Not really. This is essential for security – otherwise you could open my online banking site or webmail and mess with it.

You can loosen restriction a bit by setting document.domain, but still top level domain must be the same.

You can work around this limitation by proxying requests via your own server (but don't forget to secure it, otherwise s[cp]ammers may abuse it)
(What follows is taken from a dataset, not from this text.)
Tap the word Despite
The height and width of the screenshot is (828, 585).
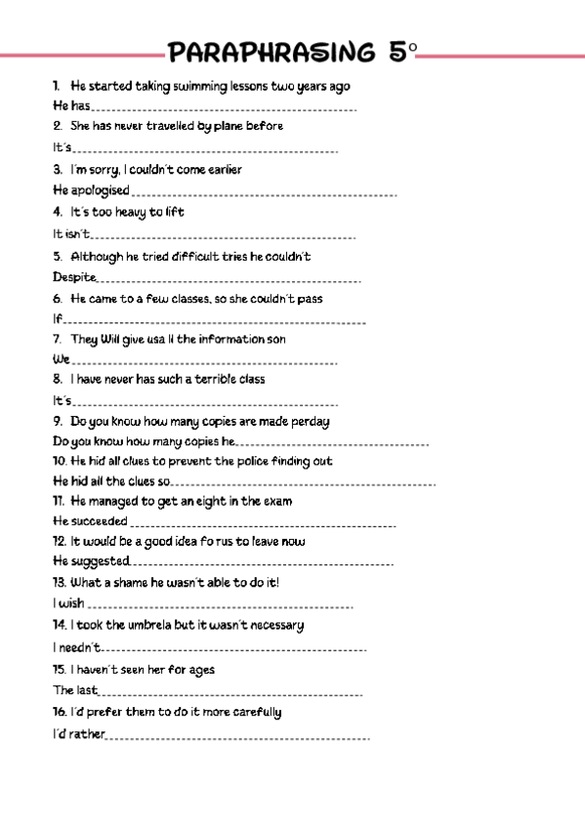(74, 277)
my.example.com/proxy?url=otherdomain.com/page
porneL
+1  A: 

Theoretically you can access the the content of the iframe using the standard DOM level2 contentDocument property. Practically you may have found out that most browsers deny the access to the DOM of the external document due to security concerns. Access to the full DOM AFAIK is not possible (though there might be some browser-specific tweak to disable the same-domain check); for cross-domain XHR a popular trick is to bounce the data back and forth the iframe and the main document using URL fragment identifiers (see e.g. this link), you can use the same technique but:

  • the document loaded in the iframe must cooperate, and
  • you don't have access to the full document anyway (you can read back some parameters, or maybe you can try and URL-encode the whole document - but that would be very ugly)
Luca Tettamanti
A: 

I just found postMessage method introduced with HTML5; it's already implemented in recent browser (FF3, IE8 and Safari 4). It allows the exchange of messages between any windows object inside the browser. For the details see the documentation at MDC and this nice tutorial by John Resig.